Alisse is a variant of Alice, from Germanic Adalheidis, meaning 'noble kind' or 'of noble sort.'
Alisse is a variant spelling of the name Alice, which carries one of the richest etymological pedigrees in Western naming history. The name descends from the Old French Aalis and Aaliz, themselves contracted forms of the Germanic Adalheidis — a compound of 'adal' (noble) and 'heid' (kind, sort, or nature). Thus Alice originally meant something like 'of noble nature' or 'noble kind.'
The name moved into English usage via Norman influence after 1066, and by the medieval period it was among the most common feminine names in England. Queen Alix of France, daughter of Eleanor of Aquitaine, helped establish its royal credentials across Europe. The name's cultural apotheosis came in 1865 with Lewis Carroll's 'Alice's Adventures in Wonderland,' which permanently attached Alice to qualities of curiosity, imagination, and fearless exploration of the unknown.
Carroll's Alice — named after real-life Alice Liddell, the daughter of a colleague — became one of the most iconic fictional characters in the English language, and her influence on the name's perception has never fully faded. The name experienced a major revival in the early twenty-first century, topping popularity charts in several countries as parents rediscovered its elegance and literary resonance. Alisse, as a spelling variant, softens the name with a doubled-s, giving it a slightly more feminine, lyrical texture.

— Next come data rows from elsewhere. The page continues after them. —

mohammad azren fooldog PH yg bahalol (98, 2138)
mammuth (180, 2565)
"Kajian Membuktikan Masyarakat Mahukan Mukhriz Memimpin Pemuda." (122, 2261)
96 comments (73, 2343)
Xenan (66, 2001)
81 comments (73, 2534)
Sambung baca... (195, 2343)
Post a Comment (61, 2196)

Alisse belongs to a family of spelling variants — Alys, Alysse, Alis, Alyce — that have existed alongside the standard Alice for centuries, each era finding its own way to individualize this enduring classic. For contemporary parents, Alisse offers the full weight of the name's noble and literary heritage while wearing a distinctive orthographic signature, a small act of personalization within a long tradition.